Apontamentos – V

Pesadelos

Há pesadelos que tanto nos atormentam que quando acordamos, dentro da noite, não sabemos onde estamos, se o que acabamos de viver é real ou não. Pior, há aqueles que se repetem ao longo de noites, por meses, e às vezes até anos.

Há também os pesadelos assustadores e aterrorizantes, que se vive mesmo sem estar dormindo, como os que vivemos nos últimos anos.

Peço a todos os deuses e deusas que quando você ler estes apontamentos os pesadelos – estes que ocorrem mesmo sem estar dormindo – já sejam em menor número, que nos deixem mais aliviados e que possamos imaginar o fim dos mesmos.

Que sonho!

Será impossível, imediatamente, colocar fim nesses pesadelos, pelo menos nos próximos três meses. Mas, sem dúvida, será um alívio se os demônios que perturbam a nossa vida não chegarem ao segundo turno das eleições. Se chegarem teremos um mês de tenebrosos pesadelos, diuturnamente. Serão quatro semanas de mentiras, ameaças, violências e imposturas do tipo – só perco se as urnas eletrônicas forem fraudadas.

Certo que, se resolvido no primeiro turno, ainda teremos que conviver com lives, mentiras, ameaças e com o cercadinho, que não cerca as palavras odiosas e nocivas.

Sonho que sem o segundo turno diminuirá a tensão e com a distensão [escrevi lembrando do Mia Couto] haverá diminuição dos pesadelos.


Mia Couto

O jornal o Globo convidou uma escritora – Yara Monteiro – e três escritores – Mia Couto, José Eduardo Agualusa e Luis Cardoso – lusófonos a escrever cartas ao Brasil para falar dos 200 anos de Independência.

Mia Couto escreve:

Na minha varanda, desembarcou o mar de Dorival Caymmi, desembarcaram os versos de João Cabral, de Bandeira, desembarcou a prosa de Drummond, Amado, Machado, Rosa e Graciliano.

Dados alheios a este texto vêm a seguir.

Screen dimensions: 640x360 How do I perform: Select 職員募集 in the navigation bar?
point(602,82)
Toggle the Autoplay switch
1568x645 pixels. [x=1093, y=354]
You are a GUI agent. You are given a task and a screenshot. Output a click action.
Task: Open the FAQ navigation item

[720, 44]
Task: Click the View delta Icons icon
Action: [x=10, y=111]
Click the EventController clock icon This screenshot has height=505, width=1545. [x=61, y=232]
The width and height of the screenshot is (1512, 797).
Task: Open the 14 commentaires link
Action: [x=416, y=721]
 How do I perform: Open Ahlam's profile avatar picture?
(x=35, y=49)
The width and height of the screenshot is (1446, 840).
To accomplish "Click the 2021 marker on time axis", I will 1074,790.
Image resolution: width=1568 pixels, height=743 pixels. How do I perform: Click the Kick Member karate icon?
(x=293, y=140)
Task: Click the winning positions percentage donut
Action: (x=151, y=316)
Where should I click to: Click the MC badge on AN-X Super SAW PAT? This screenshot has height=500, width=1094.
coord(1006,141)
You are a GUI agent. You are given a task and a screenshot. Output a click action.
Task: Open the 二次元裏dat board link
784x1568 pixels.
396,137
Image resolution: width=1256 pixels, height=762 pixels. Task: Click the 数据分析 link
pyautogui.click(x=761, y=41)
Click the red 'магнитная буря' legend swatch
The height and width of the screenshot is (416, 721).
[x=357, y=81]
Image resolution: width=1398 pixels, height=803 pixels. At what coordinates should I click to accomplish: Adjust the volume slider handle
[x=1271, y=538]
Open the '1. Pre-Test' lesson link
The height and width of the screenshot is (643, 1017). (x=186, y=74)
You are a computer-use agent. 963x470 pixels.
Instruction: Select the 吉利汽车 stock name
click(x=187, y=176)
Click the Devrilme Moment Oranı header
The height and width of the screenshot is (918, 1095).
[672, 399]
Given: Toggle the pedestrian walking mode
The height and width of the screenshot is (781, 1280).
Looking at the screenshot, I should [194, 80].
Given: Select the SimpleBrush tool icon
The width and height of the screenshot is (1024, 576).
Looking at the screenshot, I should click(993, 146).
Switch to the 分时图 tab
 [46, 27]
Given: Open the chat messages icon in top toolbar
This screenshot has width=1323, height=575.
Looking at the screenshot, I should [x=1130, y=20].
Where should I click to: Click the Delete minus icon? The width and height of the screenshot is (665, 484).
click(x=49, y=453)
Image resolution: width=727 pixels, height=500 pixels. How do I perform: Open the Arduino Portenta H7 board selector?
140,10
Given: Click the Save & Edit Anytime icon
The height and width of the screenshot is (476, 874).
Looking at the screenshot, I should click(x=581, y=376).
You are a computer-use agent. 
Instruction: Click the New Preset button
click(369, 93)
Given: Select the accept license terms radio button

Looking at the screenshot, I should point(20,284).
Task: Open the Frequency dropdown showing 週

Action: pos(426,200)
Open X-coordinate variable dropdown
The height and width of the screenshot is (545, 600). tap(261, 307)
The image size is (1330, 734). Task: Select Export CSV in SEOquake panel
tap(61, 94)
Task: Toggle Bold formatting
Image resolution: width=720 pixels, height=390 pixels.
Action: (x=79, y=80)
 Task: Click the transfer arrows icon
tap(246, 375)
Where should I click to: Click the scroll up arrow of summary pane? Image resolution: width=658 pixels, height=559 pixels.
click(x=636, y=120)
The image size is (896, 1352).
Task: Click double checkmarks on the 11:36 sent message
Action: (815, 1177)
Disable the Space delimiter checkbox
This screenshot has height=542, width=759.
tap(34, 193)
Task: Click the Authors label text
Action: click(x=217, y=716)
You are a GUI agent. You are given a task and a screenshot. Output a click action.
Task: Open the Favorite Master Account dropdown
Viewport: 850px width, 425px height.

Todos que desembarcaram na varanda de Mia Couto, por ignorância, burrice ou autocensura de Bolsonaro, jamais chegaram em sua casa. Não seriam bem-vindos. Ao não chegarem, o homem que governa o Brasil deixa de conhecer o que há de melhor no país.

Mia Couto conclui sua bela carta contando o seu sonho-desejo para nós:

O meu maior desejo é que os brasileiros superem de vez e para sempre esta sua passagem pelo inferno. O Brasil que ganhou o respeito do mundo não pode ser representado senão por alguém que celebra a vida e que defende o tesouro maior da nação brasileira: a infinita diversidade do seu passado e pluralidade do seu futuro.

Não é apenas um desejo pessoal. É uma certeza: você vai-se levantar, vai sacudir a poeira e vai dar a volta por cima.

Que dia dois sacudamos a poeira e do dia três em diante comecemos a dar a volta por cima.


Ricos miseráveis

Tenho ficado parte de dias, das últimas semanas, nas ruas de Curitiba. Coisa que – por muitas razões, e uma delas foi o covid-19 – não fazia há muito tempo.

Ficar nas ruas de qualquer grande cidade, para quem tem consciência política ou é cristão, é encher-se de tristeza, é sentir-se culpado por ter dinheiro que permita comer o necessário para a vida.
Assiste-se a cenas, ouve-se o clamor de famintos, gritos de “loucos”, pedidos de comida, de trocadinho para comprar qualquer coisa, inclusive pinga.

– Bando de ricos miseráveis! – gritou o “louco” e continuou sua longa lamúria que não consegui entender. – Estou vivo!, gritou após a lamúria

Estar vivo entre um bando de ricos miseráveis é algo importante para ele e para os ricos que podem explorá-lo em toda dimensão: seja como banco de reserva de mão de obra, como pedinte, através das políticas de caridade, ou, até mesmo, como um paciente dentro de um hospital psiquiátrico.
Os ricos miseráveis impõem inclusive a necessidade de pedidos inusitados, como sal.

Estávamos diante do Mercado Municipal quando, entre as dezenas de pedintes, um veio pedir um pouco de sal para temperar a salada.

Meu amigo prontamente entrou no mercado, já que o pedinte está proibido de pôr os pés lá dentro, para buscar um sachê de sal. Não encontrou e optou por comprar um saquinho de um quilo de sal e entregou ao cidadão. Ele saiu entre alegre, surpreso e triste, queria sal, mas nem tanto: o que um morador de rua pode fazer com um quilo de sal?